MUENCHEN (CW) - Schon vor einem halben Jahr hatte die General- Motors-Tochter EDS Corp. Interesse an der amerikanischen Management-Beratung A.T. Kearney Inc., Chikago, gezeigt. Die Gespraeche scheiterten im Januar dieses Jahres, weil man sich ueber den Preis nicht einig wurde. Jetzt nimmt EDS offenbar einen zweiten Anlauf.

Marvin Schiller, erst kuerzlich zurueckgetreten von seinem Amt als Vice-Chairman bei Kearney, bestaetigte gegenueber dem "Wall Street Journal", EDS buhle derzeit energischer als je zuvor um die Gunst des Beratungshauses. Die Chancen fuer eine Fusion stuenden derzeit 50 zu 50, so der Ruhestaendler - als zweitgroesster Aktionaer von Kearney weiss Schiller, wovon er spricht. Seine Company rechne fuer Maerz 1995 mit einem offiziellen Angebot seitens der EDS Corp.

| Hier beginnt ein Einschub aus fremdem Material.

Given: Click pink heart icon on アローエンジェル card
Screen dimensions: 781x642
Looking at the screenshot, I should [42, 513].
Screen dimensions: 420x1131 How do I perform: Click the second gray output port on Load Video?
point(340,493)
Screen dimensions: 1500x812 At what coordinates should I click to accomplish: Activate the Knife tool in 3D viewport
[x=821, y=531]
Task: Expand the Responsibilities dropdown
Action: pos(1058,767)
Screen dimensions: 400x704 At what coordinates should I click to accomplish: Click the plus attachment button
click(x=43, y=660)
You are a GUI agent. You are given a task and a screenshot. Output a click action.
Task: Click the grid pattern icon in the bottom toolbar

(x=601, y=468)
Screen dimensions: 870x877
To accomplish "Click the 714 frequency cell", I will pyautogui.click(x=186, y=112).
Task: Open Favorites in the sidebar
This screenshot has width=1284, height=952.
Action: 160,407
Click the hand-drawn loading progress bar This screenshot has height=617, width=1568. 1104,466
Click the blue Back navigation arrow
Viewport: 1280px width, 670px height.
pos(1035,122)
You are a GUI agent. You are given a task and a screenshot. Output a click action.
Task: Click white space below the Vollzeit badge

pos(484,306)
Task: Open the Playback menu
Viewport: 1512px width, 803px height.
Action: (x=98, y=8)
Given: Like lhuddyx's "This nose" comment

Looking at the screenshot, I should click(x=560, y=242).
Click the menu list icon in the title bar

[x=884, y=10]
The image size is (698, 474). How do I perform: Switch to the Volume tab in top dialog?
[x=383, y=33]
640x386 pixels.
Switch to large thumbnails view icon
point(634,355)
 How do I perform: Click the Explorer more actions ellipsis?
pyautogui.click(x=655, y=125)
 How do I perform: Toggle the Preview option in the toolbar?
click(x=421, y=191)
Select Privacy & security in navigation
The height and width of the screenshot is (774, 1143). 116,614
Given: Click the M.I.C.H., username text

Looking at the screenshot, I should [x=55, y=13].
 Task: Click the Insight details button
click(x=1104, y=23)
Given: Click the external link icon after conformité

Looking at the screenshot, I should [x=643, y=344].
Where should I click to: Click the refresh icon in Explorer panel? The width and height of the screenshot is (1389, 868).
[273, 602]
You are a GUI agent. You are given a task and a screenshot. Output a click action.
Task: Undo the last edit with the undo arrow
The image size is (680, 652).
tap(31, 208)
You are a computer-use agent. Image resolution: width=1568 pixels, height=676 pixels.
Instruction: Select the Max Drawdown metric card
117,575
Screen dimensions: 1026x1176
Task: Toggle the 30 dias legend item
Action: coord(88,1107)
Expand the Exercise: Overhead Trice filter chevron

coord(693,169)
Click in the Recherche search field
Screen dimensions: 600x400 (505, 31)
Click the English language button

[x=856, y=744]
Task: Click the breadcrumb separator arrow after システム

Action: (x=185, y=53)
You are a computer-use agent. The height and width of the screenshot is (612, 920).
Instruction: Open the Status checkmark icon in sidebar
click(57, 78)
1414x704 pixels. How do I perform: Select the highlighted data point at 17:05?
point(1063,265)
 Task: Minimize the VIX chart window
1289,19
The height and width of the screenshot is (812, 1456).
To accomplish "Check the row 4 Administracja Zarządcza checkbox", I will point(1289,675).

Offenbar ging Schiller mit seinen Informationen vorschnell an die Oeffentlichkeit, denn weder die Kearney-Geschaeftsfuehrung noch der in New York ansaessige Management-Beratungszweig von EDS bestaetigten, dass man in Verhandlungen stehe. Allerdings spricht die Expansionspolitik der General-Motors-Tochter fuer sich: Seit 1993, als EDS die Management-Beratung zu einem eigenstaendigen Geschaeftszweig machte, wurde dieser Bereich rasant ausgebaut. EDS uebernahm allein sechs kleinere Beratungshaeuser. Die Mitarbeiterzahl des Consulting-Zweiges wuchs von 450 (1993) auf 1600 im letzten Jahr, der Umsatz stieg von 30 auf 200 Millionen Dollar.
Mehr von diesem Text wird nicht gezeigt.